In an interview with MSNBC on Monday, Speaker Nancy Pelosi downplayed the electoral impact of revelations from the president's tax returns. Instead, she urged Americans to focus on which party would keep them safer amid the coronavirus pandemic, a key issue area that has dampened support for the president throughout the spring and summer, polling has shown.

"Vote health," Ms Pelosi said.

"If you care about any sense of fairness in our economy and in our country, vote. And it all comes back to health anyway, because so much of the expenses that people have are about health care," she said.

Protecting the 2010 health care overhaul known as Obamacare became the single biggest issue in several swing districts that broke decisively for the Democrats in the 2018 midterm elections, helping the party win back a House majority it hadn't known since the beginning of the decade.

Now, with the coronavirus crisis still raging and the US accounting for 20 per cent of worldwide deaths from Covid-19 despite being home to just 4 per cent of the global population, delivering access to quality health care is once again Democrats' central campaign message.

It pervades everything.

"This election was, is, and will be about health care," Cole Leiter, the communications director for the House Democratic Congressional Campaign Committee (DCCC), wrote on Saturday in response to a tweet about how Supreme Court nominee Amy Coney Barrett could cast a decisive vote to strike down Obamacare in the GOP's pending before the panel.

Make no mistake: Democrats are not giving Mr Trump a pass on the ethical implications of his tax filings, issuing deep forebodings about his web of debts and business interests.

"This president appears to have over $400 million in debt. ... To whom? Different countries? What is the leverage they have? ... For me, this is a national security question," Ms Pelosi said in her MSNBC interview on Monday.

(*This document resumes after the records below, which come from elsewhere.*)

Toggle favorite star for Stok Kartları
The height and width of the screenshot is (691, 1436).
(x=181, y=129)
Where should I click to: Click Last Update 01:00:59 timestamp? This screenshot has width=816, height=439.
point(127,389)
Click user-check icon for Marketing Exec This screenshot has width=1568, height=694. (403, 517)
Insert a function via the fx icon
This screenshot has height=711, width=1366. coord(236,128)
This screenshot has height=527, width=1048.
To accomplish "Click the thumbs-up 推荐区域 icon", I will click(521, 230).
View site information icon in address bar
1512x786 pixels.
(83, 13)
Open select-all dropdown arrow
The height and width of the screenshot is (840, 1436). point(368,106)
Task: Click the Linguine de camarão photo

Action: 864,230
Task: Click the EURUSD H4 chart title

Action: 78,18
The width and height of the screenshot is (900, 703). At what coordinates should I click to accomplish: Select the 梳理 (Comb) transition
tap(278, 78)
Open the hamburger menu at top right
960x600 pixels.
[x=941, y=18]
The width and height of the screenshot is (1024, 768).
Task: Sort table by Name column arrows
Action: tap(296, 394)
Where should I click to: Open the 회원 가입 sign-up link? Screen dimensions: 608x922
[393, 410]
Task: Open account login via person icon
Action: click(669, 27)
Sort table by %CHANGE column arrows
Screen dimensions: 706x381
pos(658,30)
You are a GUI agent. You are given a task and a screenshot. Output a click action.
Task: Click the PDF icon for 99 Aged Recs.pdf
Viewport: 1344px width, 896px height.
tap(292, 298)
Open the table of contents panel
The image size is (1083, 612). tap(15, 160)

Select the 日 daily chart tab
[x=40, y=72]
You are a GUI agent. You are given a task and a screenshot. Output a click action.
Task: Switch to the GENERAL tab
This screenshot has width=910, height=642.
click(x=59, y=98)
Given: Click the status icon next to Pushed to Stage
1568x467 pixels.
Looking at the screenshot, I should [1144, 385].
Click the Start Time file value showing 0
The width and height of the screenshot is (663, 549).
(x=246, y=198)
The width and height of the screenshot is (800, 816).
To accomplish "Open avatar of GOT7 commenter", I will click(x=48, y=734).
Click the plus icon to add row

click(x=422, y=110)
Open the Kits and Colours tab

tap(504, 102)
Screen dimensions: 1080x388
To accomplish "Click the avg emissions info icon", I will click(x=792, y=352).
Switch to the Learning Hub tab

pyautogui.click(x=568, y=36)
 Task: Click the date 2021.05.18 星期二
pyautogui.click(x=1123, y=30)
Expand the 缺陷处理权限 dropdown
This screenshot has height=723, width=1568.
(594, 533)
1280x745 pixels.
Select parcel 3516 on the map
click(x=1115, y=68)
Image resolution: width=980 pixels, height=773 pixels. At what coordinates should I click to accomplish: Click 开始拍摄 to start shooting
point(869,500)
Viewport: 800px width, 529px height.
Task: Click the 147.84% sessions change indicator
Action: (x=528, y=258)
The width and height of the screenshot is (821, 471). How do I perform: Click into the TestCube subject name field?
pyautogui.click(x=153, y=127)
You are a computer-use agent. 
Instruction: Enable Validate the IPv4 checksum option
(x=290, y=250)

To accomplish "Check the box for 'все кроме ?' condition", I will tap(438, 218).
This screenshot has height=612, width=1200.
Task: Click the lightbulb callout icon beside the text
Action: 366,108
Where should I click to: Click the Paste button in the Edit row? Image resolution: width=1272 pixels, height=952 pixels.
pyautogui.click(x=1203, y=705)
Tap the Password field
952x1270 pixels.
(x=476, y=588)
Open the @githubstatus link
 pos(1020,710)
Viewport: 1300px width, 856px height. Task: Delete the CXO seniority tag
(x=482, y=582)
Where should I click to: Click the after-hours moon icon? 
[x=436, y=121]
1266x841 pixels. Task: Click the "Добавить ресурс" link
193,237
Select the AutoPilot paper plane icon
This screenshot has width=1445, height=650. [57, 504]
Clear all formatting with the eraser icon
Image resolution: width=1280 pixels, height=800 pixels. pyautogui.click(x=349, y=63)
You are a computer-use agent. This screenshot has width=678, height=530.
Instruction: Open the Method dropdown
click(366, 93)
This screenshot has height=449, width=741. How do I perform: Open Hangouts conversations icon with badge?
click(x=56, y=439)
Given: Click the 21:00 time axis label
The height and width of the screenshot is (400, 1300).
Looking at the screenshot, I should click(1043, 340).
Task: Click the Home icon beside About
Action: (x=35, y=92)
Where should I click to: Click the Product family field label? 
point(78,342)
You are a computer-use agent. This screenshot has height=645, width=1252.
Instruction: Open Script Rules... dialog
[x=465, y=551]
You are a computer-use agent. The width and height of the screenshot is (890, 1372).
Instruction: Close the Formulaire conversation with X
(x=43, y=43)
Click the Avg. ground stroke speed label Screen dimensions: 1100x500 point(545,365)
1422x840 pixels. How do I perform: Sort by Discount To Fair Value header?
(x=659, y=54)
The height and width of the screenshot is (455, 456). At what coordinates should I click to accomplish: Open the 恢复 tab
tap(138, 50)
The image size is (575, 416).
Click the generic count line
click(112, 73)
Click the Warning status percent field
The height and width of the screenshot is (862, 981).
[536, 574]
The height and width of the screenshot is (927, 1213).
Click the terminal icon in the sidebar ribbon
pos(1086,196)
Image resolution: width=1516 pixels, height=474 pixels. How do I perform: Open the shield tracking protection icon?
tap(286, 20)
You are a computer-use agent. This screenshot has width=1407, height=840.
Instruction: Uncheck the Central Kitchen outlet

Democrats are pursuing those answers mostly behind the scenes, in legal filings and federal courtrooms.

Even Democratic national security experts such as Mieke Eoyang, a longtime Capitol Hill veteran, are keeping their eyes on the ultimate prize: a victory for Mr Biden this November fueled by kitchen-table issues, not Mr Trump's alleged corruption.

"For most people in this country, the things that affect them in their day-to-day lives are getting this pandemic under control, getting kids and the economy safely back to where we were, getting a vaccine," Ms Eoyang said.

The Biden campaign team ought to keep his message laser focused on the issues – the pandemic response, health care and racial justice – that have propelled him to a steady 7 percentage-point advantage in the polls throughout the summer, Ms Eoyang said.

"If you make this all about Trump and how bad he is, and don't really focus on how to make things better for the American people, that's doing a disservice," she said.